# Trying to understand concepts in calculus

1. May 10, 2014

### switz5678

I just finished up a Calculus class which went into fields, and I learned how to find the curl of the field and also the divergence of the field. What I want to know is what does the curl/div of the field actually show us?

Also when you have a field (x,y,z) = (Something)i + (something)j + (something)k does that just model the interaction felt at any given point within that field? Is it representative of a nonuniform field?

I also was wondering how do we derive the equations to represent these complexities in real life scenarios? I'm sure the universe doesn't hand us equations to solve for like class

2. May 10, 2014

### micromass

Staff Emeritus
3. May 10, 2014

### Matterwave

Hey, that is really cool! I've never seen it explained in such a nice visual way. :D

4. May 11, 2014

### homeomorphic

For the divergence, you can imagine a little tiny box. The divergence measure measures the flux out of that box. Actually, it's really the limit of that divided by volume of the box as the volume goes to zero. You can derive the actual expression for the divergence that way.

So, let's just do the flux through the top panel of the box and the bottom. Let's say the field is F(x, y, z).

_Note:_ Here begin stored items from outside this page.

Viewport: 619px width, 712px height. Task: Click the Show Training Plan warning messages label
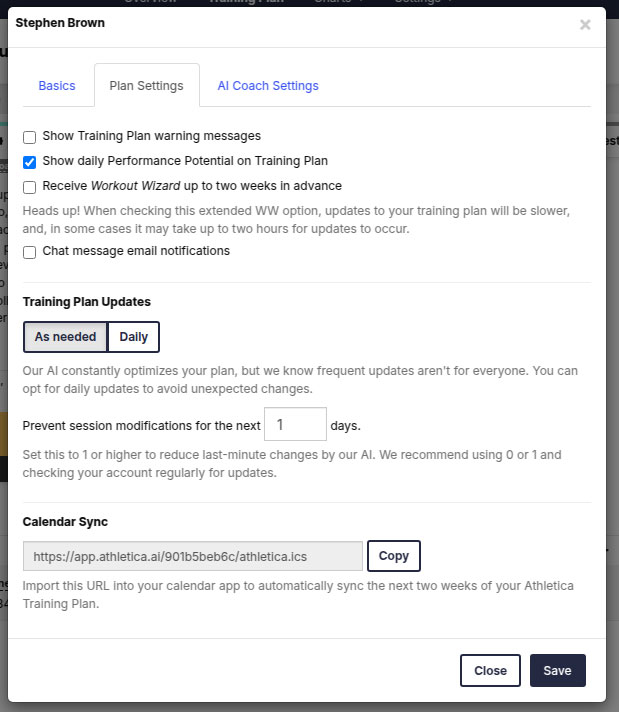(152, 136)
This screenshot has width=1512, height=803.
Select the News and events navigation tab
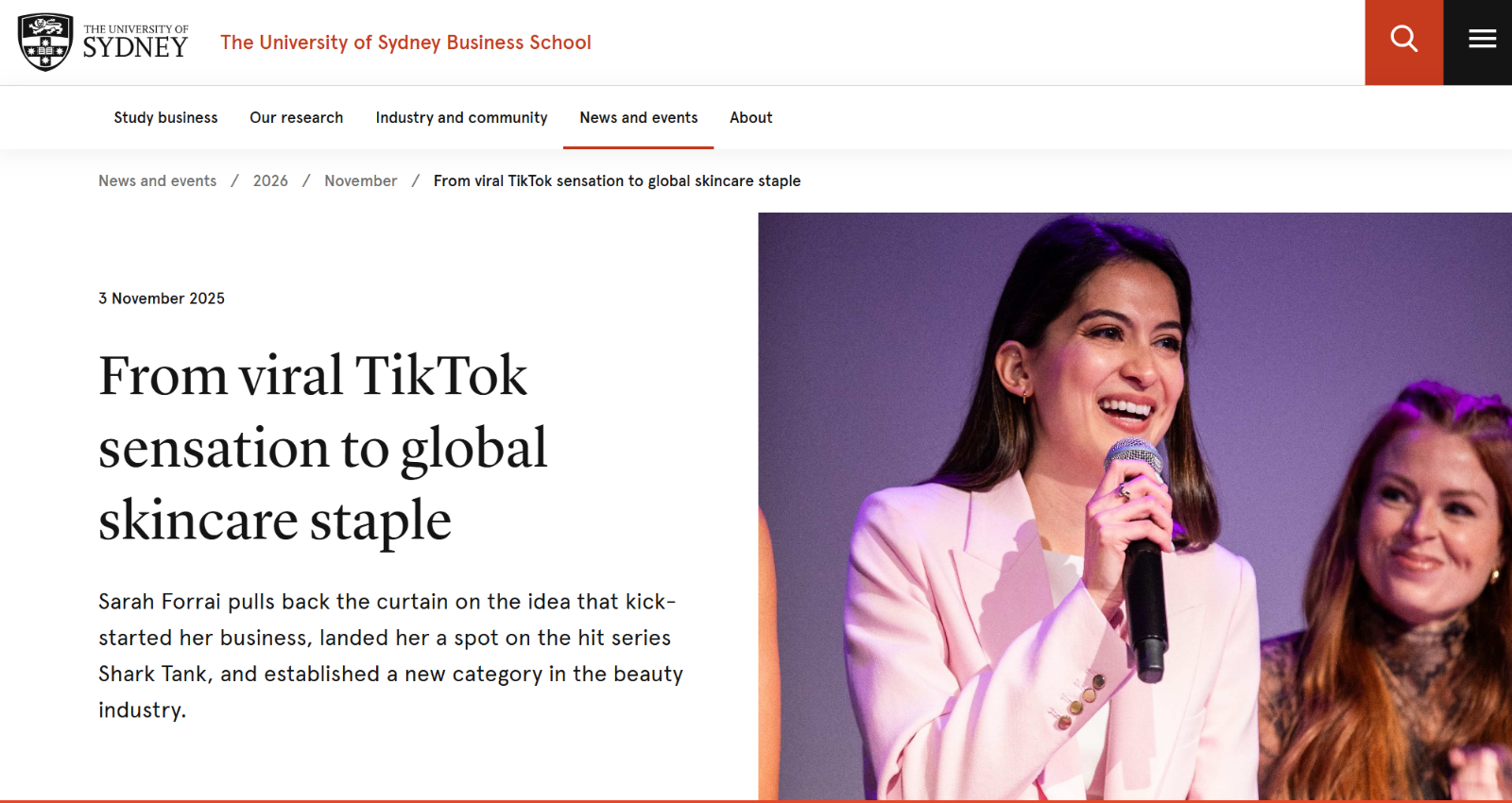tap(638, 117)
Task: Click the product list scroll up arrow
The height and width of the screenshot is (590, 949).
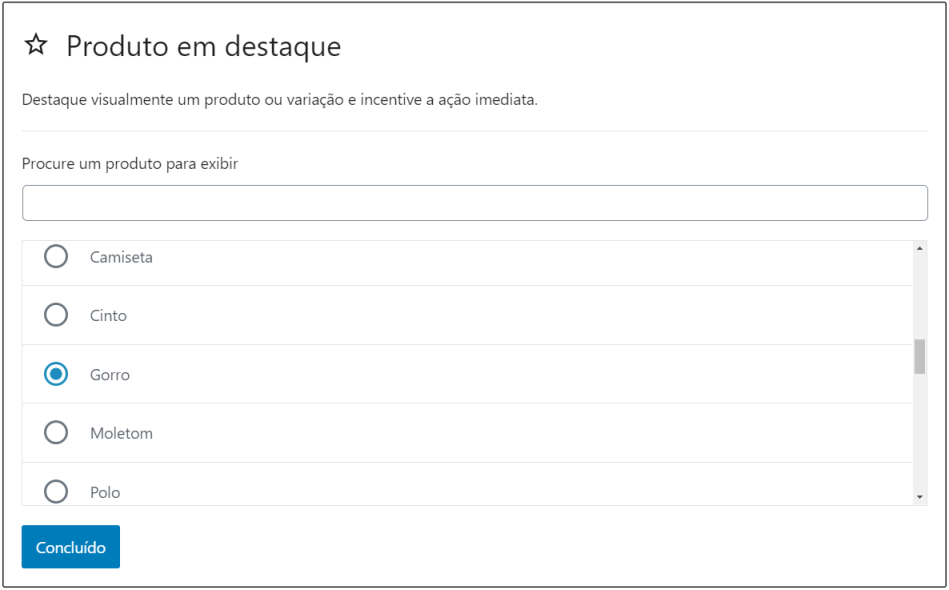Action: tap(919, 249)
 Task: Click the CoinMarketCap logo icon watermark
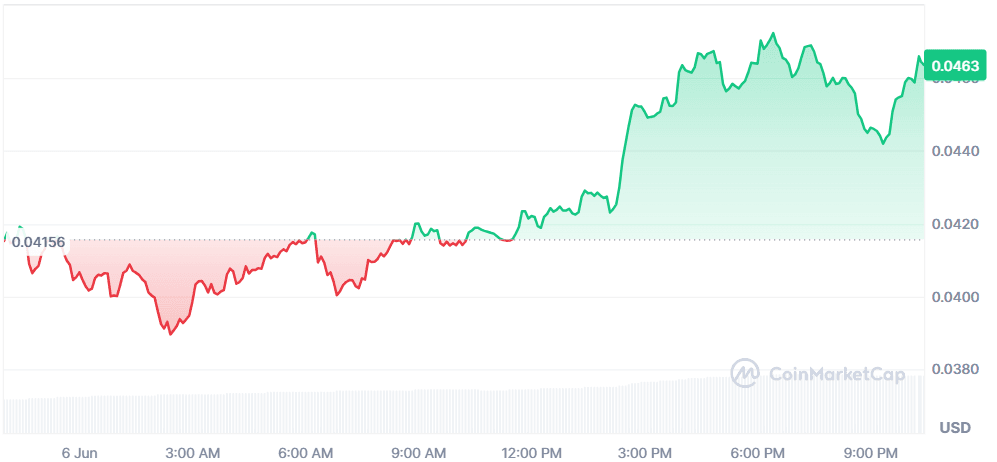pos(745,374)
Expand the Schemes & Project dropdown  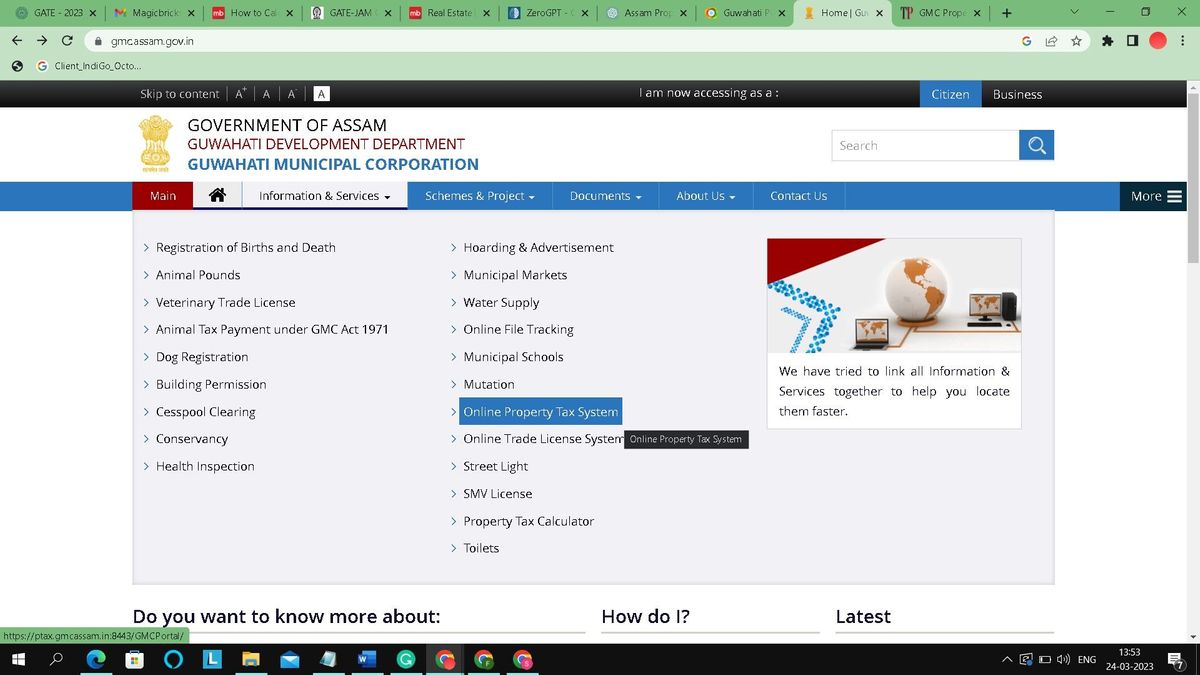[x=479, y=195]
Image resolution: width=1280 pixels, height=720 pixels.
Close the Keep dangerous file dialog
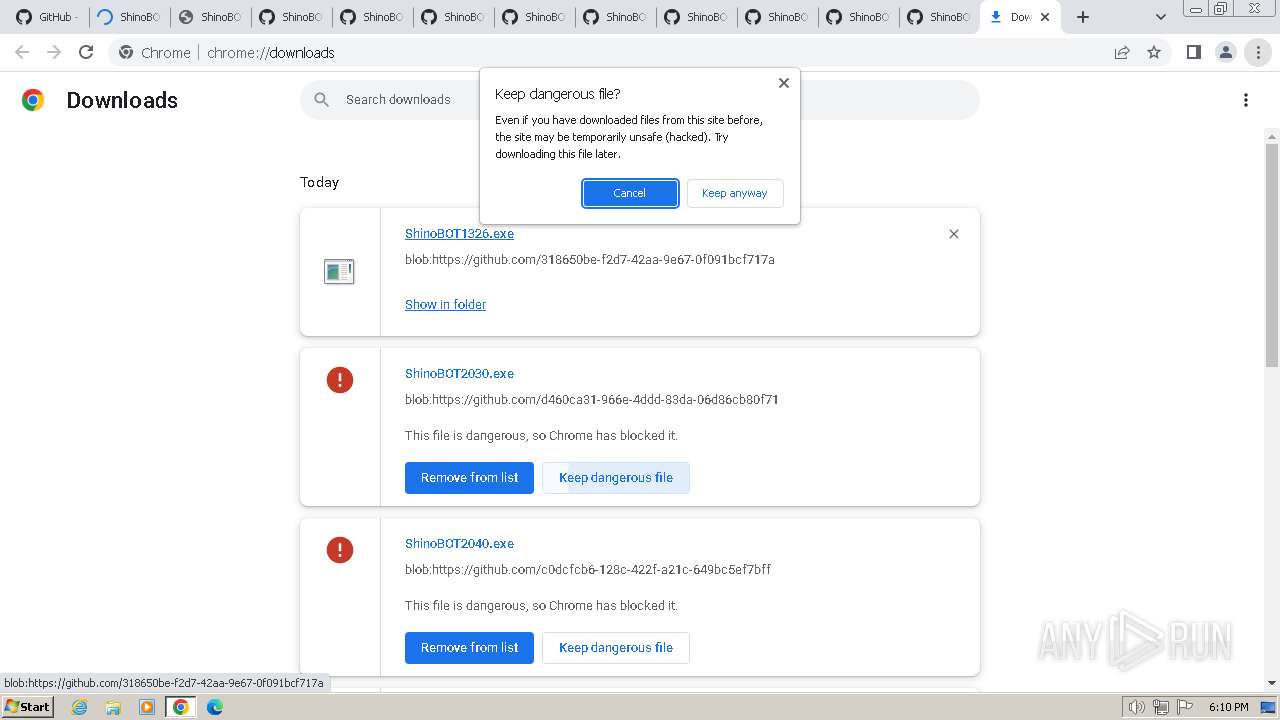784,83
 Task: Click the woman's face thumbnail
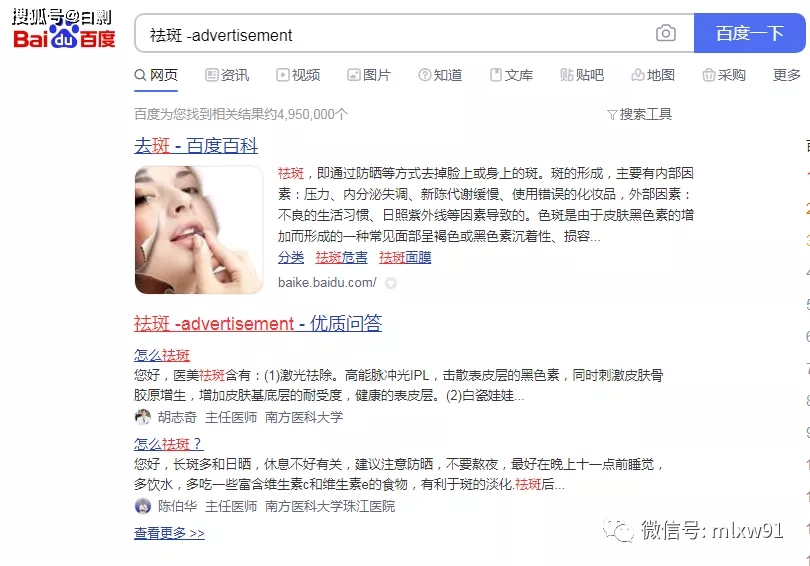click(199, 230)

For the top panel, we just increase z by a little tiny bit to see how strong the field is there, and we get F(x,y,z + dz). But, if you know how flux works, it only measures the normal component of the field that is going through a surface. So, we're really only interested in the z-component of the field, $F_z(x,y,dz)$. The flux through the top will be approximately equal to the area of the top, that is dx dy, times that.

So, the flux through the top panel is $F_z(x, y, z+dz) dx dy$.

Similarly, for the bottom panel, we get that the flux is $-F_z(x, y, z) dx dy$.

You may be starting to see where the partial derivative of the z-component might be coming from when you take the limit now.

You can do the flux for all the other panels, divide by the volume, which is dx dy dz, and then you let dx, dy, and dz all go to zero. Then you get the usual expression for the divergence.

You can do the curl in similar way, except it's a little bit messier because the curl is measuring the circulation around the edge of a little square, but that's just for the components of the curl, which is actually a vector field. So, you can do that for a square parallel to each coordinate plane and you get the components of the curl. Then, if you have an oriented square in a different position, the circulation will be given by the dot product of its normal vector with the curl. It takes some thought to work this all out, but that's the general idea. I don't feel like going through all the details here.